[Start of ENTRIES PROVIDED]

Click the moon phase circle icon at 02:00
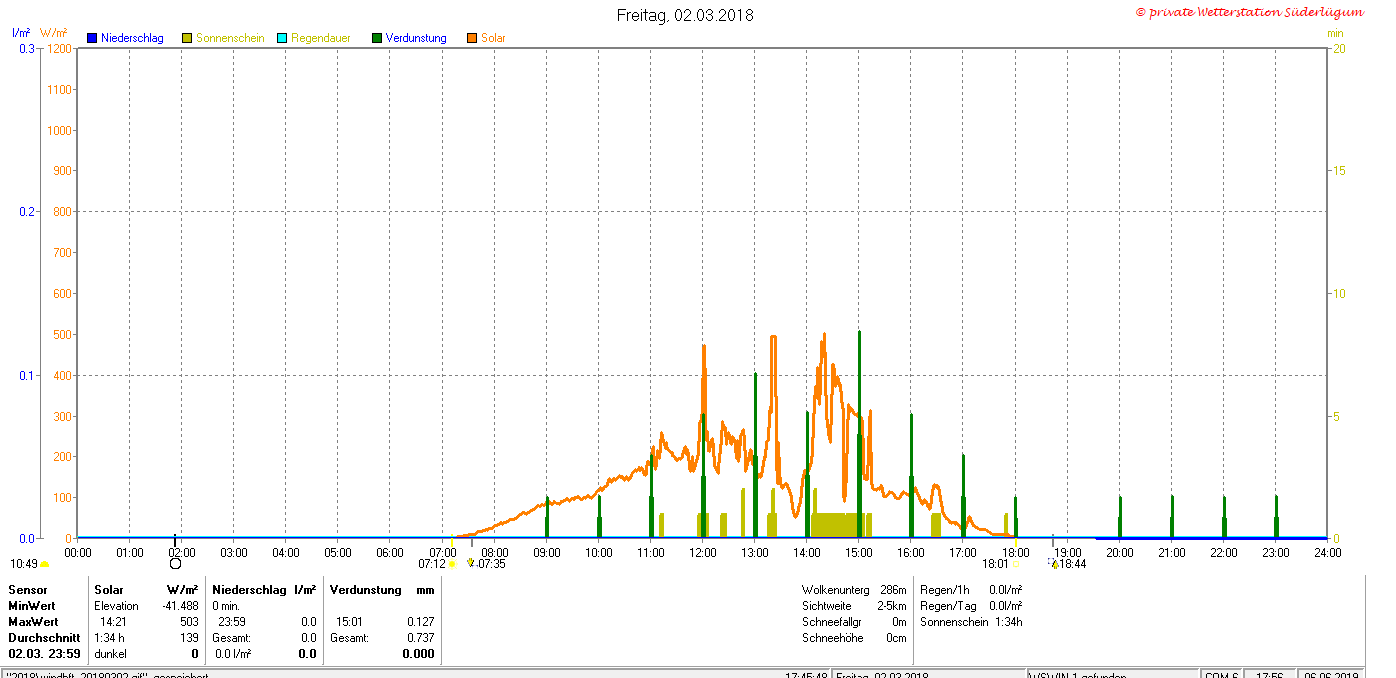 (x=176, y=564)
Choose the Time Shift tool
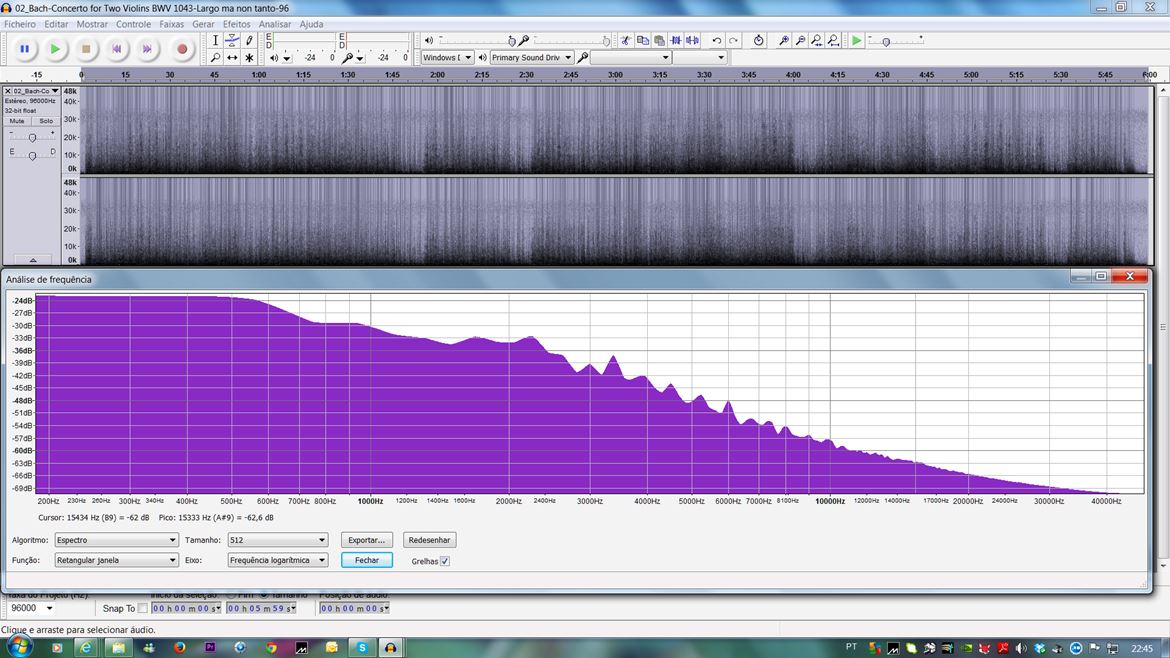Viewport: 1170px width, 658px height. tap(232, 58)
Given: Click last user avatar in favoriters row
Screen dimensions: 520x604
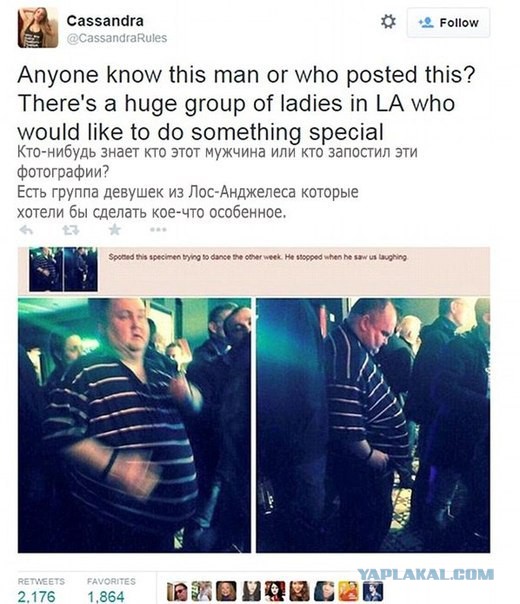Looking at the screenshot, I should tap(374, 591).
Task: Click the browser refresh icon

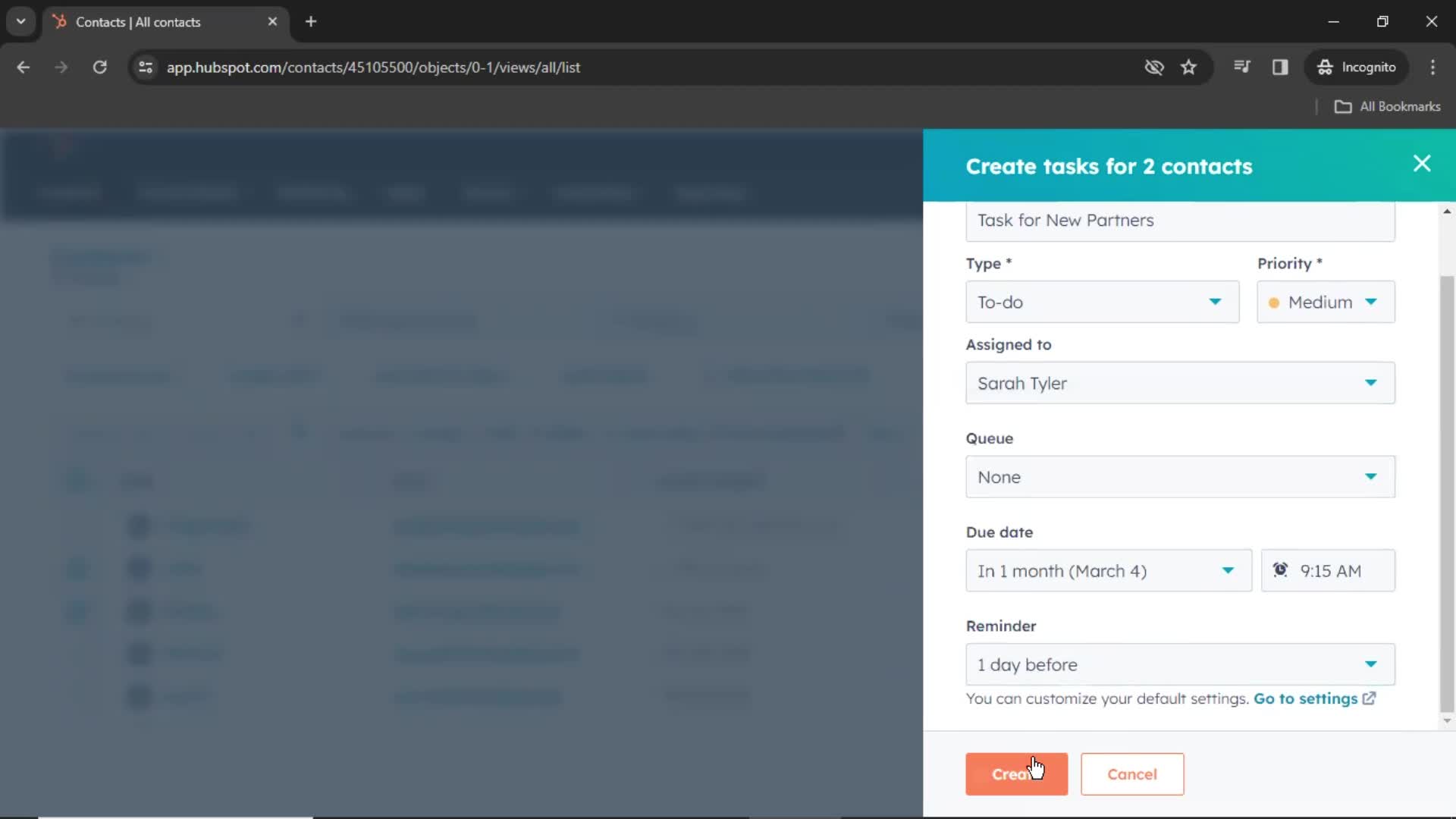Action: [x=99, y=67]
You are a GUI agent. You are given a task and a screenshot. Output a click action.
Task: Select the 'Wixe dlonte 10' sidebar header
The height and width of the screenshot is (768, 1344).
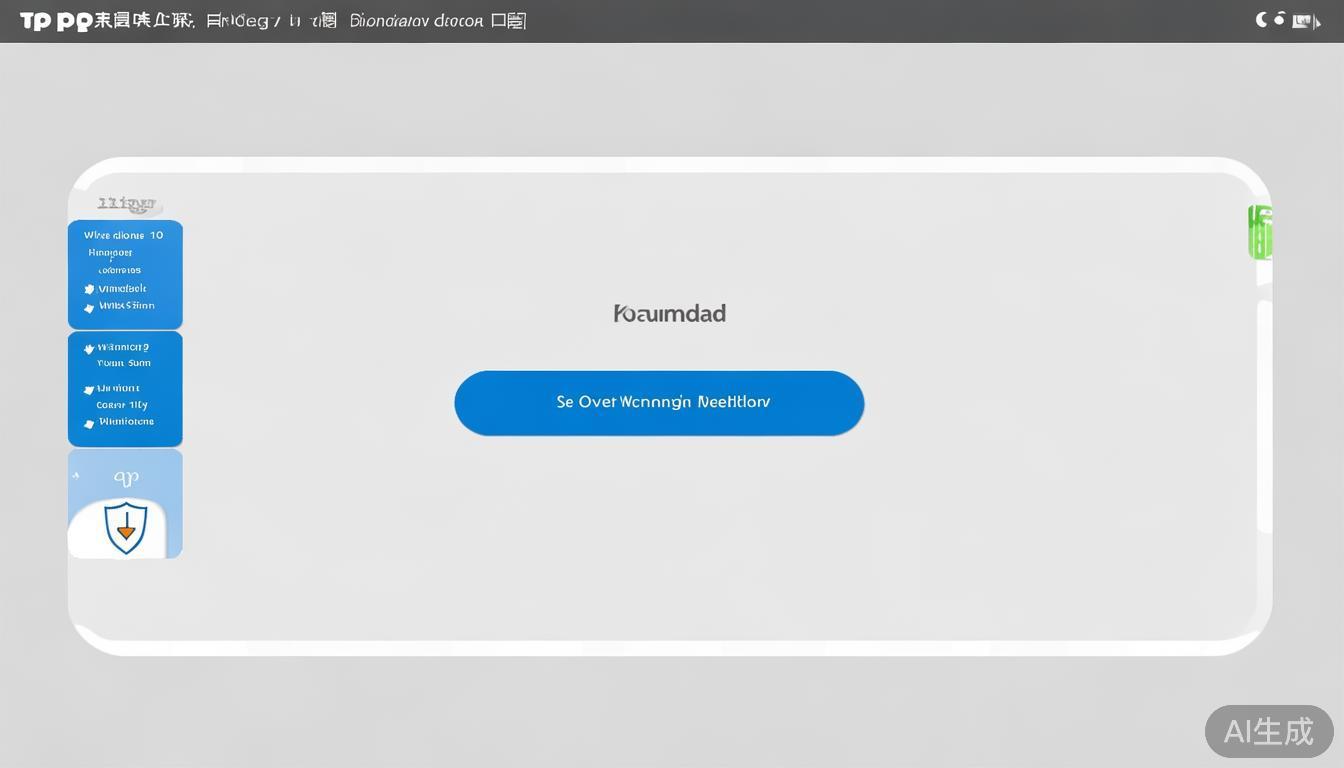click(123, 236)
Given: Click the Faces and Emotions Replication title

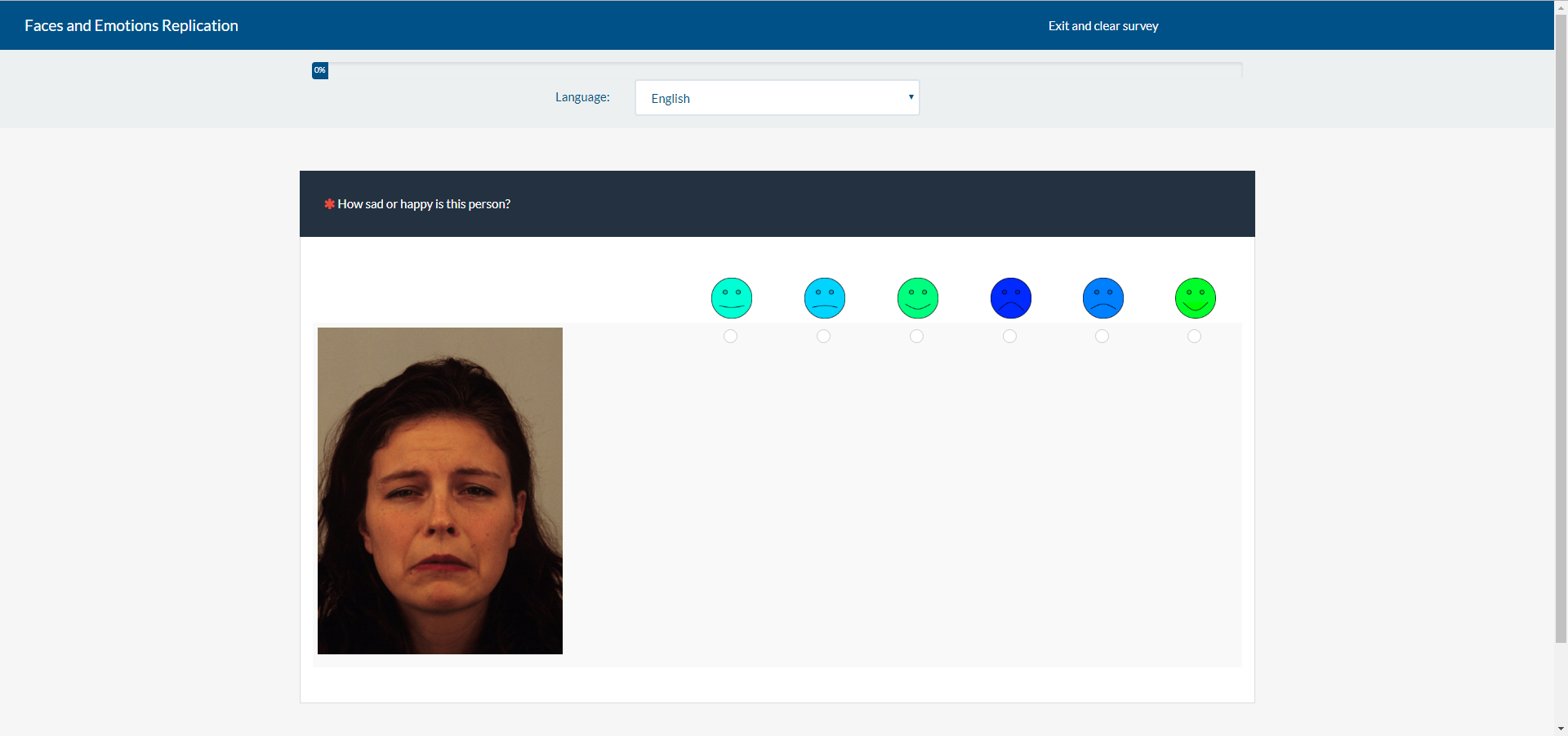Looking at the screenshot, I should coord(131,26).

[End of ENTRIES PROVIDED]

Reproduce every line of the data above word for word, leaving out the pictures.

Click the moon phase circle icon at 02:00
 (x=176, y=564)
Choose the Time Shift tool
Viewport: 1170px width, 658px height. tap(232, 58)
Given: Click last user avatar in favoriters row
Screen dimensions: 520x604
Looking at the screenshot, I should tap(374, 591).
Task: Click the browser refresh icon

Action: [x=99, y=67]
You are a GUI agent. You are given a task and a screenshot. Output a click action.
Task: Select the 'Wixe dlonte 10' sidebar header
The height and width of the screenshot is (768, 1344).
click(123, 236)
Given: Click the Faces and Emotions Replication title

Looking at the screenshot, I should coord(131,26).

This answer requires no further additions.